Vassily Kiryanov (2:5054/36)

To

Andrew Lutov

Date

2009-10-20T11:29:44Z

Area

RU.CISCO

Hi Andrew!

20 Oct 09 09:25, Andrew Lutov wrote to Vassily Kiryanov:

VK>> Вот выдержка из конфига циски-3745, касательно "INC rad".
VK>> =========================================
VK>> aaa authentication login default local group radius
VK>> aaa authentication ppp default local group radius
VK>> aaa authorization exec default local group radius
VK>> aaa authorization network default group radius
VK>> aaa accounting exec default start-stop group radius
VK>> aaa accounting network default start-stop group radius
VK>> aaa accounting connection default start-stop group radius
VK>> radius-server host x.y.z.4 auth-port 1812 acct-port 1813 key 7
VK>> xxxxxxxxxxxxxxxxxxxxxxxxxxxxxxxxxxxxxxxxxxxxxxxxxxxxxxxxxxxxxxxx
VK>> =========================================

VK>> Циска раньше нормально впускала пользователей, дозванивающихся по
VK>> модему, авторизуя их через радиус.
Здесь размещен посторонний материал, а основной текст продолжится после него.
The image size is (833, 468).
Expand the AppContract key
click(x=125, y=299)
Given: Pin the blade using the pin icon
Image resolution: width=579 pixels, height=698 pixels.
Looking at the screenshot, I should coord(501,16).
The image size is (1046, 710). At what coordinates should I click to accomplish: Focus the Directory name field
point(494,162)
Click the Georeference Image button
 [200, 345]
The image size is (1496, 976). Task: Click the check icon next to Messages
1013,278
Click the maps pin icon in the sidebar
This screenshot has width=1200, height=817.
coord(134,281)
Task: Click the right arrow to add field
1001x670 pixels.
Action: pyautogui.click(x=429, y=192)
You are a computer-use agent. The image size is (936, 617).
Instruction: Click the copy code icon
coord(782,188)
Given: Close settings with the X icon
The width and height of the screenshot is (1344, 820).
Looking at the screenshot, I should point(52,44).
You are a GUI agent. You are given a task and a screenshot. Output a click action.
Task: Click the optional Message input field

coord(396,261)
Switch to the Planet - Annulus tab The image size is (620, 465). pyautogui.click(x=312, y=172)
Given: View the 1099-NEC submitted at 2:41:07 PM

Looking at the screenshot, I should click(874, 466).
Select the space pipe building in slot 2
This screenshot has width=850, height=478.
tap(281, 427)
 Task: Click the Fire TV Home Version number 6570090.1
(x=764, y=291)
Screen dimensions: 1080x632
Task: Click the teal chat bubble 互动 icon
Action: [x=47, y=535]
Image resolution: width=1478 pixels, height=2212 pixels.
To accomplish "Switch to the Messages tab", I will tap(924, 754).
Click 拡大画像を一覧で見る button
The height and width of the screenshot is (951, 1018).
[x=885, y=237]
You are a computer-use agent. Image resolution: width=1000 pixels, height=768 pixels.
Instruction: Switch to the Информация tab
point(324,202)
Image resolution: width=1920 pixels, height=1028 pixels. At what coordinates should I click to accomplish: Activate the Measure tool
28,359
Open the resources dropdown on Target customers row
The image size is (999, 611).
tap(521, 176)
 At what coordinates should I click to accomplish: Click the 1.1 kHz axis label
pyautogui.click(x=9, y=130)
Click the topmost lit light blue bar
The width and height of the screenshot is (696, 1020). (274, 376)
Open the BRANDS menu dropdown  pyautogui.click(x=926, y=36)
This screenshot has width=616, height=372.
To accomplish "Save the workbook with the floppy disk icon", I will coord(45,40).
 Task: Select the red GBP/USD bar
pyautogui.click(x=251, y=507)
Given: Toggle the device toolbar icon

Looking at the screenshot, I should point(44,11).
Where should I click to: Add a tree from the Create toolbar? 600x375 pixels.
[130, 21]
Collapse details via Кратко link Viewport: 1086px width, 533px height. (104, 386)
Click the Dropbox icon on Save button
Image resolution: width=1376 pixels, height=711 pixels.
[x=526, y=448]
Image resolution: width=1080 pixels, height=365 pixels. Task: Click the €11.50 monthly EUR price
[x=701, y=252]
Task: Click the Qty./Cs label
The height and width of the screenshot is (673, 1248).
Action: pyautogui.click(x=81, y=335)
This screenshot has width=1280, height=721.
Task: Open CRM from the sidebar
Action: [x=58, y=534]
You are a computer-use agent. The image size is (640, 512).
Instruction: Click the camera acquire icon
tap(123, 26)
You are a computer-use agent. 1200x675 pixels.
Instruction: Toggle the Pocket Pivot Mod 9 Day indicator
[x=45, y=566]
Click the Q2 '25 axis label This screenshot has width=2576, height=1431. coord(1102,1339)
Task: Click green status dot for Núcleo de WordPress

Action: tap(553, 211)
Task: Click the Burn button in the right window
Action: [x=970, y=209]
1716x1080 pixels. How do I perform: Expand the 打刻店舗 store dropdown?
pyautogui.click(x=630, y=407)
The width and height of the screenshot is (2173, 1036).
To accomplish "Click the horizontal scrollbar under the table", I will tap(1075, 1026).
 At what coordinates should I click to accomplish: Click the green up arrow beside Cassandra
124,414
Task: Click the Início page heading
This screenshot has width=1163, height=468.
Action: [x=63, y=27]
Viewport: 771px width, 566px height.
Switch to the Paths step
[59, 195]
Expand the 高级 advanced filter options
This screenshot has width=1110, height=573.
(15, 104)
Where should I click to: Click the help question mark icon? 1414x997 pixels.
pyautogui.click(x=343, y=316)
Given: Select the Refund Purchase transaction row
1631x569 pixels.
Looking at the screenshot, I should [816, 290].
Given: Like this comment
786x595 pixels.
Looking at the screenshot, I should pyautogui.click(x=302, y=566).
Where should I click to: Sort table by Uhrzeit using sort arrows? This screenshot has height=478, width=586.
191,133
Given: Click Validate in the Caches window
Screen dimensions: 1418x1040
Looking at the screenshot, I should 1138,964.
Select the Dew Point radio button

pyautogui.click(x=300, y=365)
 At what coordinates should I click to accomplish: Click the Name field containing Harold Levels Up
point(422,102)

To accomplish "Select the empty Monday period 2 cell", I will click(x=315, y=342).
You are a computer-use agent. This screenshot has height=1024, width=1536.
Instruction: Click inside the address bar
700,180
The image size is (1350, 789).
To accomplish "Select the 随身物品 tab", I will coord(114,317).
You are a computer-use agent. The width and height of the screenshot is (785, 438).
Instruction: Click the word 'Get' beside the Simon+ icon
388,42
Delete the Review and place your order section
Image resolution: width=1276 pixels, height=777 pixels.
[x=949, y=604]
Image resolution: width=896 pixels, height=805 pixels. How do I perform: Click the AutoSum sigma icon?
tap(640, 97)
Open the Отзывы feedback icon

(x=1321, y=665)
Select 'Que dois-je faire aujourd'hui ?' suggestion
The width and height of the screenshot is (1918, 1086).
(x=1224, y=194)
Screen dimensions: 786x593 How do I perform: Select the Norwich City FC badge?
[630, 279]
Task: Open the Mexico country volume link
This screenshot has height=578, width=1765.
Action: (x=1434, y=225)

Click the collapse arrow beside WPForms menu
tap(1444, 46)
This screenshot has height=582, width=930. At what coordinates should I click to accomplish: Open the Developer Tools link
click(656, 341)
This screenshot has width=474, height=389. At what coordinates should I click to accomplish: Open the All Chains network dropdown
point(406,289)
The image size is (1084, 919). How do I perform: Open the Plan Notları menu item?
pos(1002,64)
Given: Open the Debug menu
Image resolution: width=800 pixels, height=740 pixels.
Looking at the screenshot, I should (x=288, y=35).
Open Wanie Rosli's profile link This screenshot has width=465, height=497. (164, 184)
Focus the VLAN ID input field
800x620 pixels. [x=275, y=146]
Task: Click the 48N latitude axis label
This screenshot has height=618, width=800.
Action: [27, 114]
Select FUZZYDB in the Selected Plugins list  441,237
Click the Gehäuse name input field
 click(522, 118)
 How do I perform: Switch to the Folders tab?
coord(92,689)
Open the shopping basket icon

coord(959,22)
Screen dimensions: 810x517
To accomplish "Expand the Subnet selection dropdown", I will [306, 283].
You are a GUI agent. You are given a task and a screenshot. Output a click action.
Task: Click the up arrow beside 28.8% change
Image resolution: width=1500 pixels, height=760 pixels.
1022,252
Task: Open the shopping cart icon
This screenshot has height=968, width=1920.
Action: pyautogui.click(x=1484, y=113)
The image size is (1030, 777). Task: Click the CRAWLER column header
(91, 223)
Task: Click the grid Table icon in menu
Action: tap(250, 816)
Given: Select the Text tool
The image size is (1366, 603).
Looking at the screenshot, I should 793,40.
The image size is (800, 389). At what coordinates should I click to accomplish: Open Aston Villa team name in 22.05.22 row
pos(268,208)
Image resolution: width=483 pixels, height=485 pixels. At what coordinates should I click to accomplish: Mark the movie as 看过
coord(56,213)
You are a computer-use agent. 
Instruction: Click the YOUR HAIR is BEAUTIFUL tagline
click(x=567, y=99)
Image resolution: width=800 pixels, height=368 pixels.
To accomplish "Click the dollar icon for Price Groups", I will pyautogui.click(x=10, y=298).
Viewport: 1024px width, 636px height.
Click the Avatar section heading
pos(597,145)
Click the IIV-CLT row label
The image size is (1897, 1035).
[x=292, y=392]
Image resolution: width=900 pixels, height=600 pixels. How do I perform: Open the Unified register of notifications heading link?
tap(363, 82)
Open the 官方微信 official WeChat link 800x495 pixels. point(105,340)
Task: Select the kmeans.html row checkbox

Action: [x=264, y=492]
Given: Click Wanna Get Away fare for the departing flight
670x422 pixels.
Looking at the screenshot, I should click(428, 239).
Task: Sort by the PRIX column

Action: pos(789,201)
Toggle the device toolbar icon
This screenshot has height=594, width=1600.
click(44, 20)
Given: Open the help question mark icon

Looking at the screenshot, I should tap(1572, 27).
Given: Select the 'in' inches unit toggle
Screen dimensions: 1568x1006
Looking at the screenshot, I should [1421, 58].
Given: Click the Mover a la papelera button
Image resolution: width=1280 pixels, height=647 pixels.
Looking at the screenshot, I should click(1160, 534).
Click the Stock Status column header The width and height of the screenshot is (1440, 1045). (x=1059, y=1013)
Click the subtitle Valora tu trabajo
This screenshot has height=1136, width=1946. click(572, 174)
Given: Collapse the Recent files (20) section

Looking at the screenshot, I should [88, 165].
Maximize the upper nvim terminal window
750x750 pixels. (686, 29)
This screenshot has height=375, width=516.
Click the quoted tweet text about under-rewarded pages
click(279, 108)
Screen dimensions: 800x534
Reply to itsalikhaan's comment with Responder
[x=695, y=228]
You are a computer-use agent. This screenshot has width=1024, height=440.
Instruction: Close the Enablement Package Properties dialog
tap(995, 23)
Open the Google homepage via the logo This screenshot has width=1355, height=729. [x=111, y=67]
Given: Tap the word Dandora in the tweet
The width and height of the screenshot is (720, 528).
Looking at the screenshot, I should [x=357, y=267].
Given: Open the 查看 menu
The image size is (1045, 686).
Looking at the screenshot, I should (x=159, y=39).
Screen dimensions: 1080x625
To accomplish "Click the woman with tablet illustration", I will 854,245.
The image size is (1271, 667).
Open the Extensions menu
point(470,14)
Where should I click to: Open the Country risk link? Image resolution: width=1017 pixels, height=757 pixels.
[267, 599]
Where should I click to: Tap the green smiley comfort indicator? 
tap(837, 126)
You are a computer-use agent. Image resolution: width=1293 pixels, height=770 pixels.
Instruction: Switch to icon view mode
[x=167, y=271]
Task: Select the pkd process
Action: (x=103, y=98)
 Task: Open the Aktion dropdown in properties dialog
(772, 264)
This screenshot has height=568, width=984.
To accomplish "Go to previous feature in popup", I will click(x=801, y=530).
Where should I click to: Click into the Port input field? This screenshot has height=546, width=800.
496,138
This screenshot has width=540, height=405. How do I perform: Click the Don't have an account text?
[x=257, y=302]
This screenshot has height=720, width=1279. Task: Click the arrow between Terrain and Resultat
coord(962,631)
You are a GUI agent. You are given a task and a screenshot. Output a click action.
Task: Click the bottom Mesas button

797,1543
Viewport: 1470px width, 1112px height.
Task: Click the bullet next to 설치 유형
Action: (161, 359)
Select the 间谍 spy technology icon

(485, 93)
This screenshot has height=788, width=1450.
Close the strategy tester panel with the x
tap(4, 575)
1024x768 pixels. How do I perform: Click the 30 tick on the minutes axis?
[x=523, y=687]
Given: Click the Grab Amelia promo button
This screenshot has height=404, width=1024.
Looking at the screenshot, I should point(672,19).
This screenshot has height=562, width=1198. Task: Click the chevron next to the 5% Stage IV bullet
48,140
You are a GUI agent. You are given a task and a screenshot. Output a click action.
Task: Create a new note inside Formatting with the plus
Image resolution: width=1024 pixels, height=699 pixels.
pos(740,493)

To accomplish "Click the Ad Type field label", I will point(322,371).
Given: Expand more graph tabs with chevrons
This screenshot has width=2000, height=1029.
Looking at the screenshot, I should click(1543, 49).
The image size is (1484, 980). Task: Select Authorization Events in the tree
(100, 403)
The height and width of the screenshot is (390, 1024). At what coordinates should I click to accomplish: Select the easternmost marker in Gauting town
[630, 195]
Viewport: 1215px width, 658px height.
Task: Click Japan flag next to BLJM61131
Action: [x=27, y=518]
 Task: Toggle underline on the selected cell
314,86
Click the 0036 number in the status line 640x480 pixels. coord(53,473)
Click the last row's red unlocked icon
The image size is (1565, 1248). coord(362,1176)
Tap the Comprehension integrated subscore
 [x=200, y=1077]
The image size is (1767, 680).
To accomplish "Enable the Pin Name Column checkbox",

Вдруг перестала даже отсылать
VK>> запросы к серверу (глядел на ipfw show на сервере радиус). Где и
VK>> как искать где грабли?

AL> Есть такая фигня на 5350. Если она перезагружается и не видит
AL> радиус-сервер, то перестает делать аккаунтинг (файлы не образуются).
AL> Аутентификацию проводит нормально.
AL> Глубоко не искал, ибо редко и нагружено, но перезагрузка всегда
AL> помогает.

Всё банальнее в моём случае было, tcpdump доказал, что пакеты всё=таки приходят, но ipfw их таки грохает. После этого осталось только догадаться, что открывая 1812 и 1813 порты не на UDP а на TCP я был не прав.
Всё-таки radius это не tacacs, и AAA выполняет соединения не устанавливая.

Всего хорошего.              "За верную и прибыльную дружбу!" (c) Яго.
                Vassily
---
 * Origin: И бьется против геноцида Вася, и против Васи геноцид. (2:5054/36)
SEEN-BY: 5020/545 5054/1 4 8 9 28 30 36 37 67 75 81 89

PATH: 5054/36 1 37